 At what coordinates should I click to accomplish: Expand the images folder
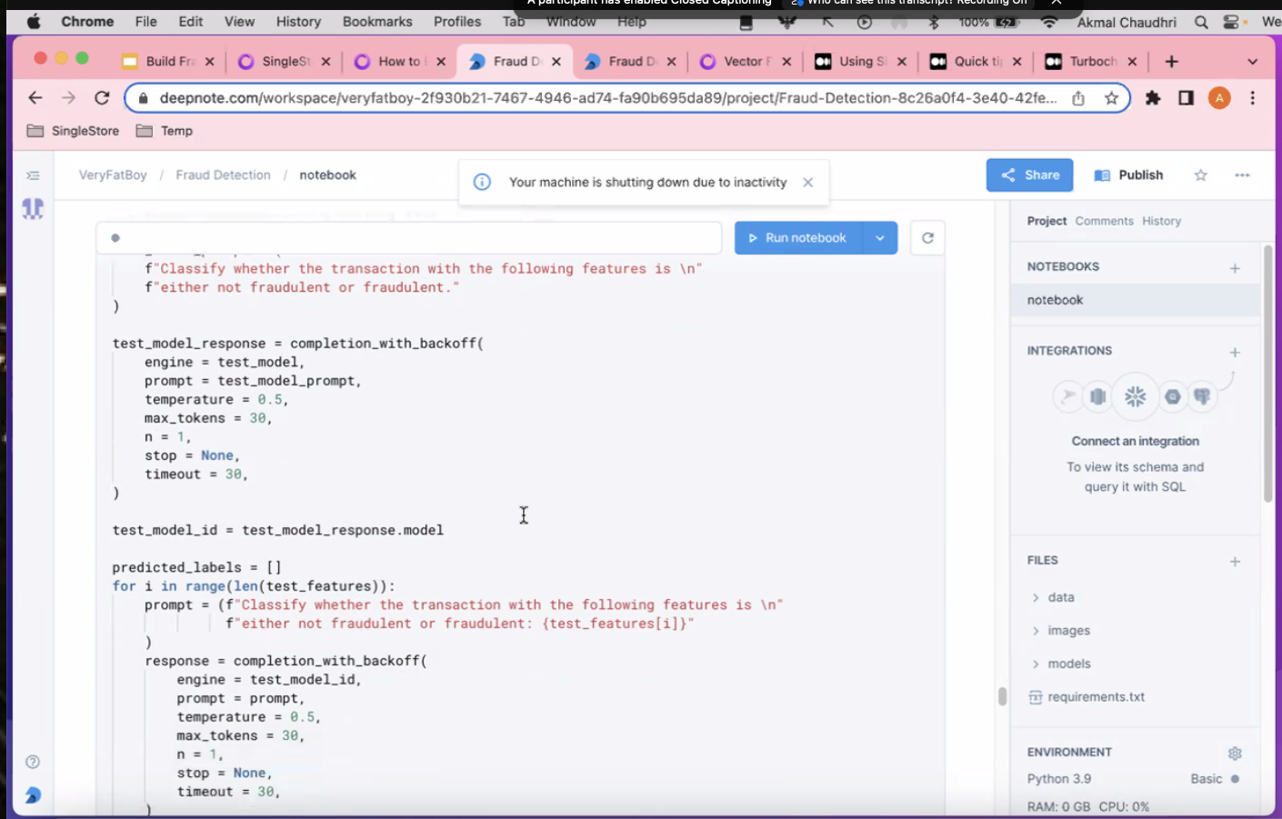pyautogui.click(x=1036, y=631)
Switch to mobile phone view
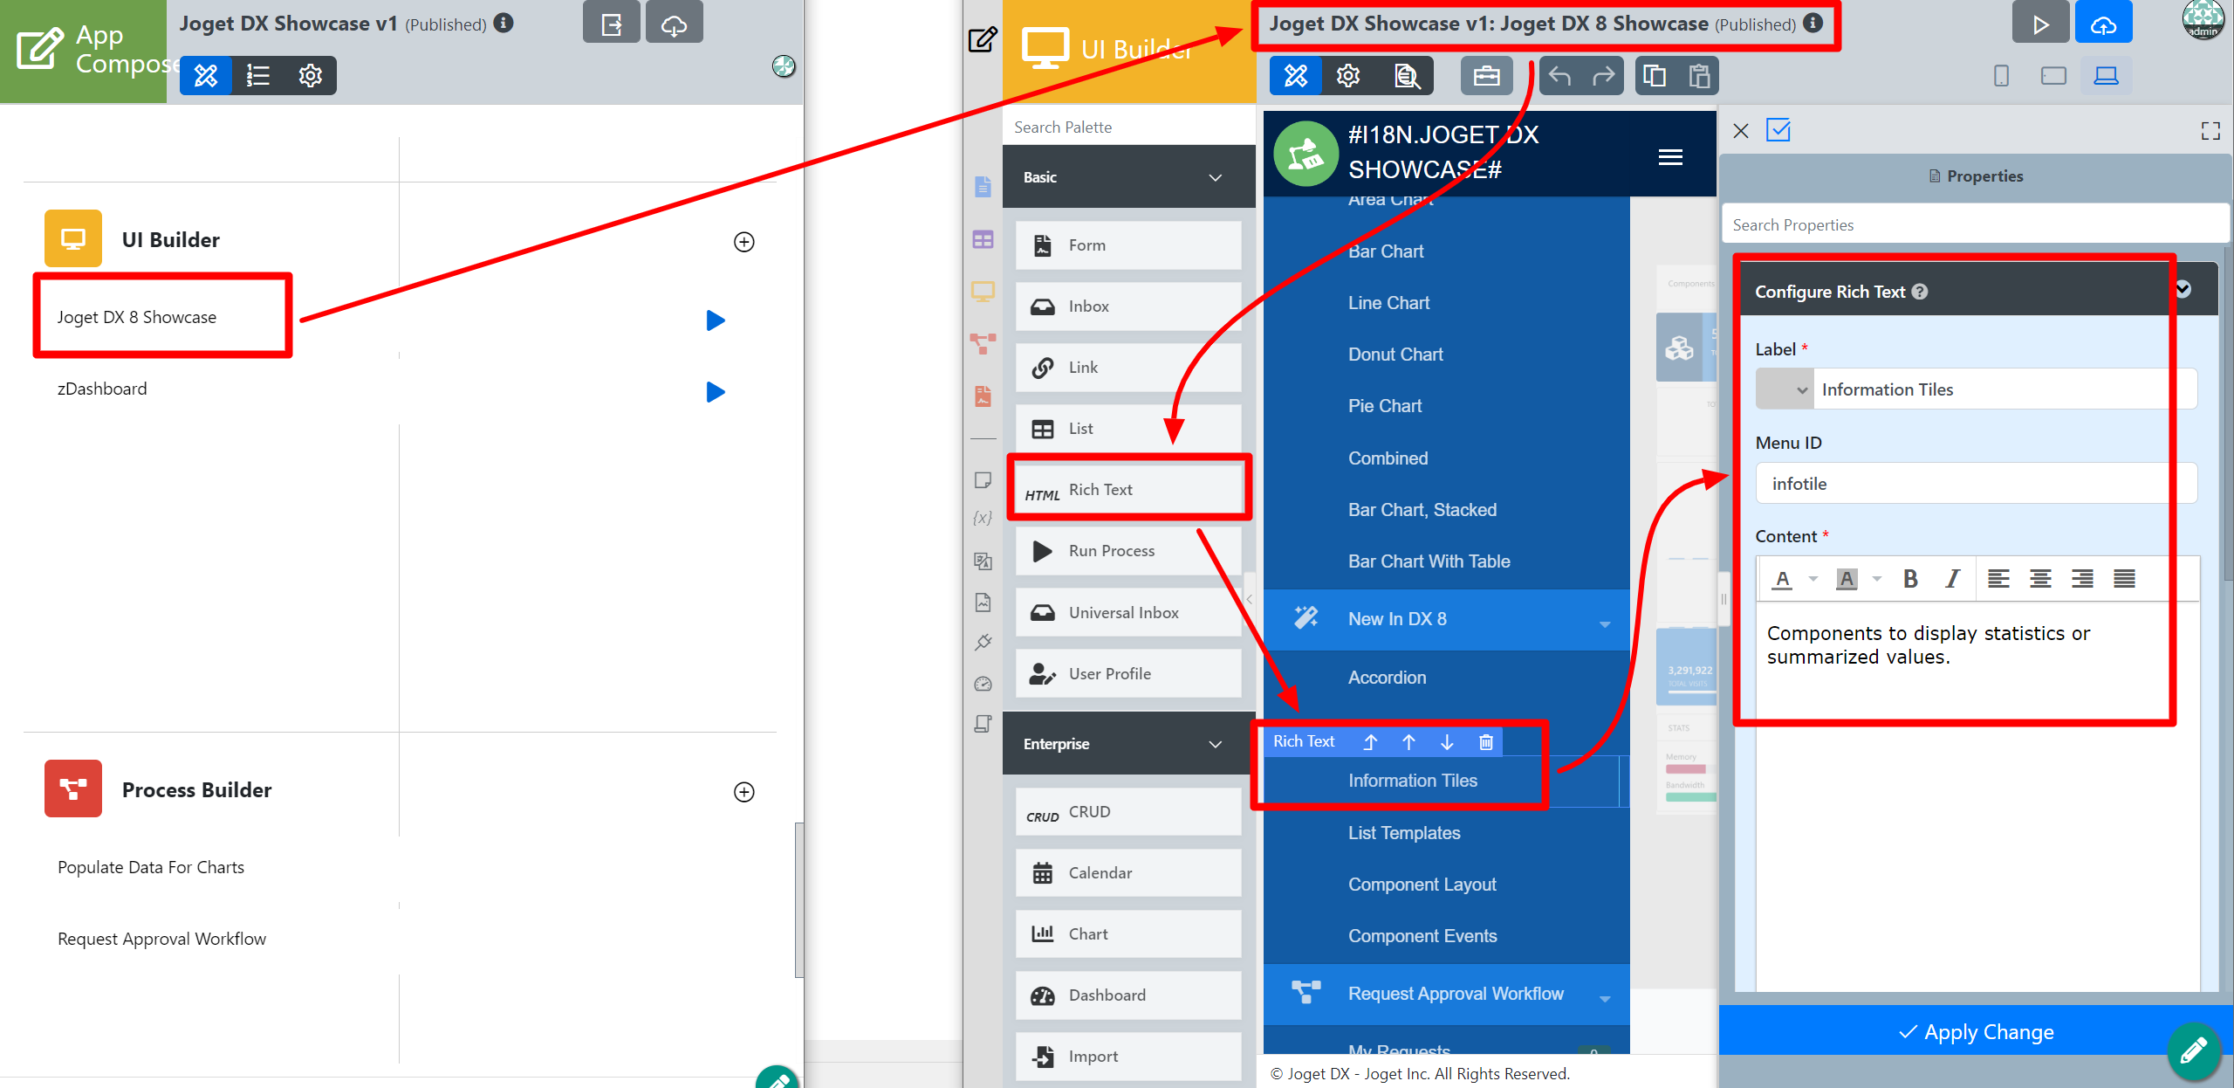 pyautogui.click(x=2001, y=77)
==================================================
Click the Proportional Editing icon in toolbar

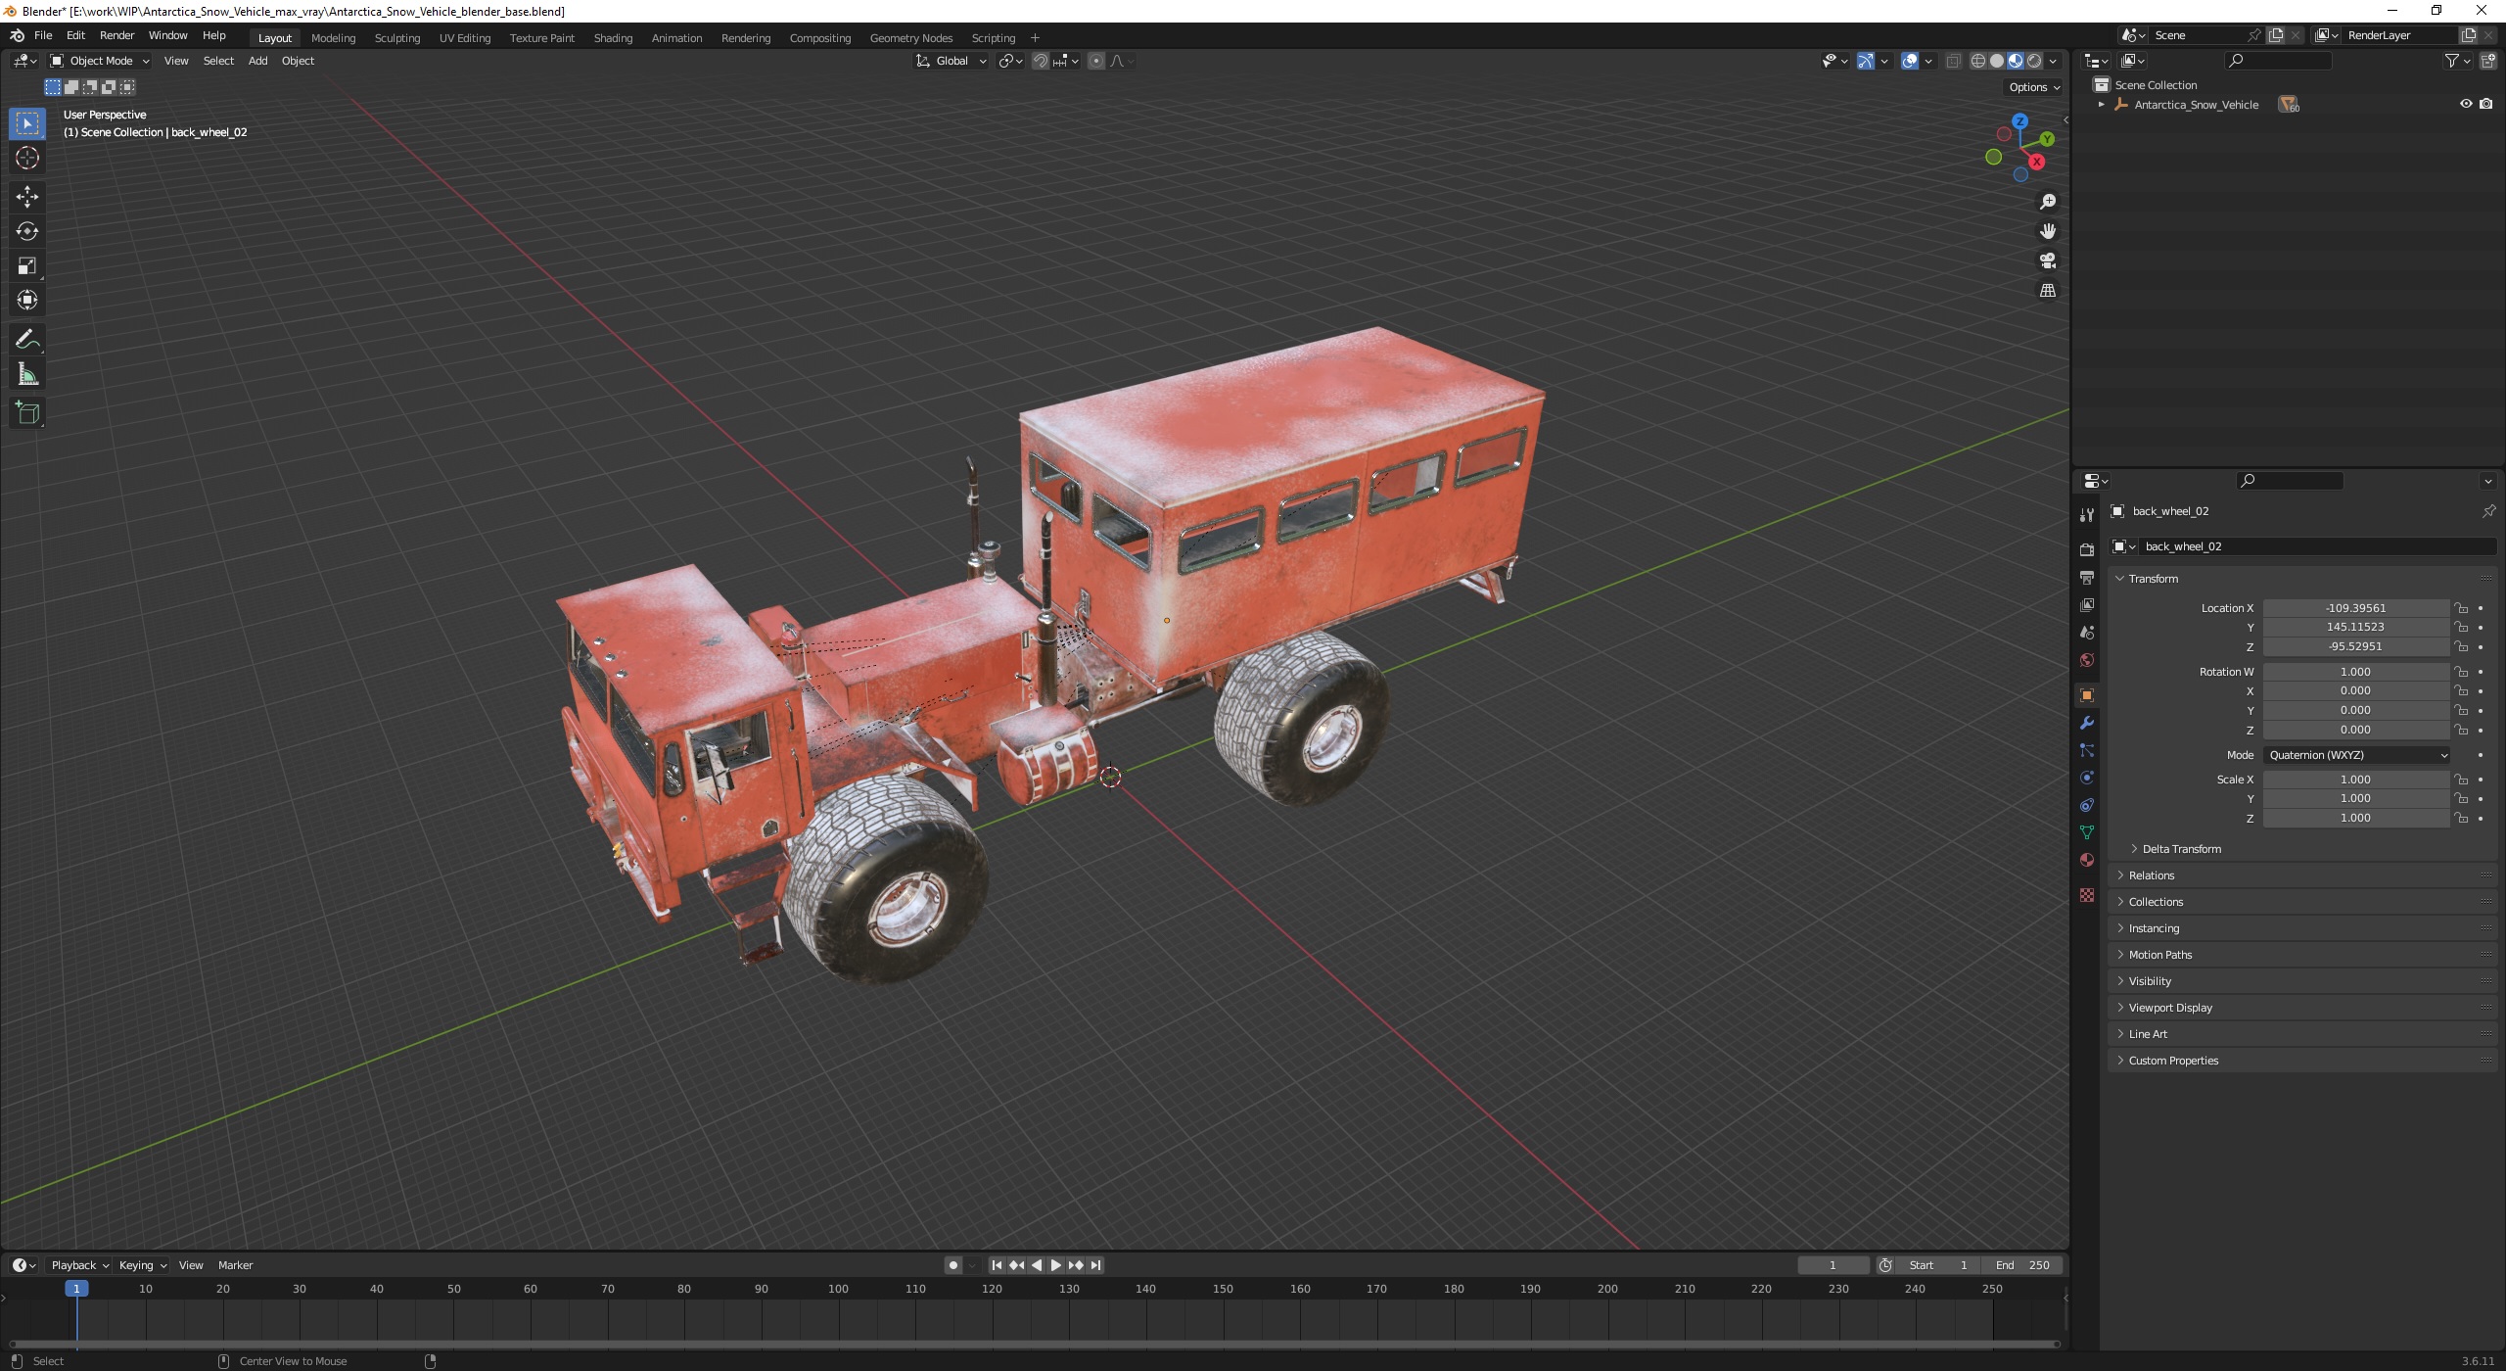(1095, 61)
==================================================
WHAT NEEDS TO BE DONE — Print the records starting at the line that contains "At what coordinates" and ending at the line that contains "pyautogui.click(x=2001, y=77)", with both of those lines included, and leave the pictures out.

ANSWER FOR THE TASK —
 At what coordinates should I click to accomplish: Expand the images folder
pyautogui.click(x=1036, y=631)
Switch to mobile phone view
 pyautogui.click(x=2001, y=77)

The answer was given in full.